Tuesday, January 27, 2009

The Charlotte 500, Lap 79 - 81: Tryon Street History

Tryon Street is the main drag of Uptown Charlotte. Actually, Tryon runs through the entire city from southwest to northeast, and might be the only road of such length that doesn't change names four times on its way through town.

Anyway, in Uptown, there are three points of historical interest memorialized on Tryon Street that make up the next three laps on my list.

Lap 79: Every now and then, an event so momentous occurs that everyone knows exactly where they were when they heard the news. I imagine that every American, North or South, alive in April 1865 forever remembered when they heard about the assassination of Abraham Lincoln. Thanks to this marker in the sidewalk outside McCormick and Schmick's, you can stand where Jefferson David stood when he learned the news.

Lap 80: The Final Surrender. Just down the street, there is another marker identifying the location of the final meeting place of the Confederate cabinet, where Joe Johnston's surrender of the last major rebel army was authorized.
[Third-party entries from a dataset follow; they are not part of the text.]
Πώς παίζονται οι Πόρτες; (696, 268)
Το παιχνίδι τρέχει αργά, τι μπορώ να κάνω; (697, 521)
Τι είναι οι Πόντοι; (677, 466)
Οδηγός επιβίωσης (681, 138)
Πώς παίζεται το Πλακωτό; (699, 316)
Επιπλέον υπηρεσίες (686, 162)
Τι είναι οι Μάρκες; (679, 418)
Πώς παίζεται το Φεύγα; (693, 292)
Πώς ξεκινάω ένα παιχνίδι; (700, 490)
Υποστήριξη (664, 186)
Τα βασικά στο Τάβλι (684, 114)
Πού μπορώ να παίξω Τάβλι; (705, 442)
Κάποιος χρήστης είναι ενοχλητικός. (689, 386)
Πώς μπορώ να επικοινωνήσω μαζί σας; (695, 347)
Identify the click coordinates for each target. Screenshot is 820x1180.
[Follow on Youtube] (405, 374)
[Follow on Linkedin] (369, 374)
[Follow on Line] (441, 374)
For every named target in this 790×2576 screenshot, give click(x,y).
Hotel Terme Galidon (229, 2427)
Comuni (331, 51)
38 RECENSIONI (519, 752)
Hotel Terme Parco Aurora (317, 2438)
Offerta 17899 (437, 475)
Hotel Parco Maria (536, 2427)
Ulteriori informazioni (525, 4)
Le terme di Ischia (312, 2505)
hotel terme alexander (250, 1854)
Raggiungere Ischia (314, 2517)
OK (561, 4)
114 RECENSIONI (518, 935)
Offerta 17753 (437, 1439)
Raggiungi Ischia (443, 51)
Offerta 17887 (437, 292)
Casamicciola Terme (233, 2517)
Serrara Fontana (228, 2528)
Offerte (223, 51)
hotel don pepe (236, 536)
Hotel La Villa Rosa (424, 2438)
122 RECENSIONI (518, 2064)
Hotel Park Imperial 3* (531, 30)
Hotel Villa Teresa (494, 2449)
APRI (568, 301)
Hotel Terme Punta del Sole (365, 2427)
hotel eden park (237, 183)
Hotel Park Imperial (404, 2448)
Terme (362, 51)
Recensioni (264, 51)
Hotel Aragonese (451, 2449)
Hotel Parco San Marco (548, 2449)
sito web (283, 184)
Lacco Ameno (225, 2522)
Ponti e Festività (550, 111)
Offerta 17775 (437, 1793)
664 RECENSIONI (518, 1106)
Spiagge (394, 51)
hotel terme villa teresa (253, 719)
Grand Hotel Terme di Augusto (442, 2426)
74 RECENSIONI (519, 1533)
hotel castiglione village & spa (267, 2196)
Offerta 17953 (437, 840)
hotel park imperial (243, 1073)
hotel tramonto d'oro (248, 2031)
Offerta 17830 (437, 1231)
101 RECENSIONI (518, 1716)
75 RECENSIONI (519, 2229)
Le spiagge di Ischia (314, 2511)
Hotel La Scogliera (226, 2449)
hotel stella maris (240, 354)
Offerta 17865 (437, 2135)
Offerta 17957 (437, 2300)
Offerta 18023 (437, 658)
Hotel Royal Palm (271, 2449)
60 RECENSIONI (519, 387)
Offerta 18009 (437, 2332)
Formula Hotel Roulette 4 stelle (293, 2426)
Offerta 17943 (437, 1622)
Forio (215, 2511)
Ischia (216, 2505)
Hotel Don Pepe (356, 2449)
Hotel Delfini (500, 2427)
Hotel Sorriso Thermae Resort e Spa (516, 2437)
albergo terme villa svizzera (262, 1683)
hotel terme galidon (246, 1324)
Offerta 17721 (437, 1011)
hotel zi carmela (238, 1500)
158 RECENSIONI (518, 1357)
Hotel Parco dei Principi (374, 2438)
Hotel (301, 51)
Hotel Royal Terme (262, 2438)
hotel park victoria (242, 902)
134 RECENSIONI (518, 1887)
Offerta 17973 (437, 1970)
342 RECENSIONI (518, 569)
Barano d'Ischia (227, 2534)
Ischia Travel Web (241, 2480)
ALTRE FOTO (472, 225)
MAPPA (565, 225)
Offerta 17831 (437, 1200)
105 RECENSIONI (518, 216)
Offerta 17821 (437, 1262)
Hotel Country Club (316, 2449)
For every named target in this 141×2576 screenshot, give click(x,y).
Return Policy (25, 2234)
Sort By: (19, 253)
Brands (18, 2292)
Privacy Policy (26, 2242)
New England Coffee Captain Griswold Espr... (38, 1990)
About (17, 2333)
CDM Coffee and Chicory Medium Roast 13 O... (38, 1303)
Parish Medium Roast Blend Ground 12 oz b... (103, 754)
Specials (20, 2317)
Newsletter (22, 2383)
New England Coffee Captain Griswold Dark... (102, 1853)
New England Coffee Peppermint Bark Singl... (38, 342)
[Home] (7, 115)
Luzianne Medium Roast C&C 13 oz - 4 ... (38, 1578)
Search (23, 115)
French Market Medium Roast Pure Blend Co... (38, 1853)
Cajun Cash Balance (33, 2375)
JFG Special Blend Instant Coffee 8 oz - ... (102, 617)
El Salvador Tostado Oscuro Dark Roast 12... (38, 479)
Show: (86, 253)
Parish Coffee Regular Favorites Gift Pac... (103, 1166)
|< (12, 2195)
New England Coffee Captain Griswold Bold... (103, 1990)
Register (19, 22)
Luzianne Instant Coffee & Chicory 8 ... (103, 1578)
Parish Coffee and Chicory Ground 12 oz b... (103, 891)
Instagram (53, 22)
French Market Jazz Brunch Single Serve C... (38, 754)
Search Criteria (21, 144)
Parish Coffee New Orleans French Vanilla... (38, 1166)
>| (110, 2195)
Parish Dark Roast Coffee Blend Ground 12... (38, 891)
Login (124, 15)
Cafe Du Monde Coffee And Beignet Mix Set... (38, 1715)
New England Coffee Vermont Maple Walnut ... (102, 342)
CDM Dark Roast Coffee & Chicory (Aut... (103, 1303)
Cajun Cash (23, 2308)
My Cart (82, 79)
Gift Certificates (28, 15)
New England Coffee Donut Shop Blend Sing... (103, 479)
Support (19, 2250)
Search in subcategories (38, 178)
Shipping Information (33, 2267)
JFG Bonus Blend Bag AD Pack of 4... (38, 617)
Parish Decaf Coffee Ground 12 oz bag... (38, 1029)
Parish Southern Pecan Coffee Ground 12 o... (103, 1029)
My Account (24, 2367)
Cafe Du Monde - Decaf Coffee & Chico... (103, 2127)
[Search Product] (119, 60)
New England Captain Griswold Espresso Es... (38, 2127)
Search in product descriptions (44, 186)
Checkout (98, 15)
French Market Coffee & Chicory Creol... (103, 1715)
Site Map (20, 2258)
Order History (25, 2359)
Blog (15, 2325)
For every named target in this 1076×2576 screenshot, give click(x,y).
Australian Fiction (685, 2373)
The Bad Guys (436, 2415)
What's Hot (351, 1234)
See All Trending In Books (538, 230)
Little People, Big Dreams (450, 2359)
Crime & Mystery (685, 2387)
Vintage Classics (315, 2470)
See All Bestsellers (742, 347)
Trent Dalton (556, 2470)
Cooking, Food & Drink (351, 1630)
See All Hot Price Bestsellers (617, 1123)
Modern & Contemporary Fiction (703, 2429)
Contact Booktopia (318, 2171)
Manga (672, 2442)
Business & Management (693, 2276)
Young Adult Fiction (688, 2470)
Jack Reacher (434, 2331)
Lap 81: Charlotte was Country when Country wasn't..., well, when Country just wasn't: Some histories say the modern Country music and Bluegrass movements began in Charlotte. Of course, most major cities south of the Mason-Dixon line probably make the same claim. There is no denying, though, that the father of Blugrass, Bill Monroe, began his recording career in the Southern Radio Corporation offices on Tryon Street in 1936. We've got this marker to prove it!